===== Given text =====
The flight of Air Force One across the Pacific marks a historic return to realism for an American Presidency focused again on the national interest in foreign affairs instead of deluded globalist idealism. President Donald Trump’s tour of Asia is reminiscent of that high point for U.S. diplomacy, the Nixon visit to China in 1972, which kick-started the American disengagement from the Vietnam War.
 
In decisive rejection of the siren song of military expansionism and financial globalization, Richard Nixon opposed the interventionism of the Lyndon Johnson administration that led to the disastrous quagmire throughout Indochina, including the Vietnam War, the Cambodia conflict and Secret War in Laos. By giving recognition to the People’s Republic of China as a legitimate government, Nixon urged Beijing that in return for his ending aid to the increasingly isolated Saigon regime, and also to the CIA-run Tibetan guerrillas, that China would cease its militant adventurism abroad, especially through proxy guerrilla movements in Southeast Asia. Since that bilateral understanding, Southeast Asia has realized an ever-widening peace that enabled its drive toward regional prosperity as reflected in the 10-member ASEAN economic community (AEC).
 
Now 45 years on, Donald Trump presented a similar message that Asians must act as responsible and reciprocal players instead of relying on U.S. military power to keep the peace, while slyly becoming prosperous though an unfair advantage from a one-way flow of exports into the U.S. market. As today’s senior statesman in the Pacific Basin who saw first-hand the lessons of the Vietnam War era, Trump has the experience and honesty to reestablish mutual respect and self-restraint among nations rather than their engaging in economic aggression.
=====
• **Goals**
1. Please rewrite the passage starting with "The flight of" and going on through "the Vietnam War.", with "Air Force One" changed to "the presidential aircraft".
2. Name every U.S. president mentioned in the passage.
===== Data block =====
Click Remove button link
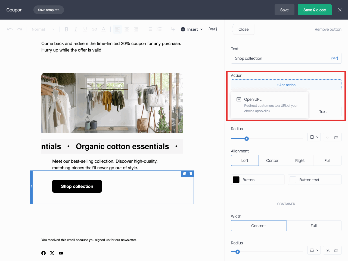 (x=328, y=29)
=====
• **Solutions to the exercise**
1.
The flight of the presidential aircraft across the Pacific marks a historic return to realism for an American Presidency focused again on the national interest in foreign affairs instead of deluded globalist idealism. President Donald Trump’s tour of Asia is reminiscent of that high point for U.S. diplomacy, the Nixon visit to China in 1972, which kick-started the American disengagement from the Vietnam War.

2. Donald Trump, Richard Nixon, Lyndon Johnson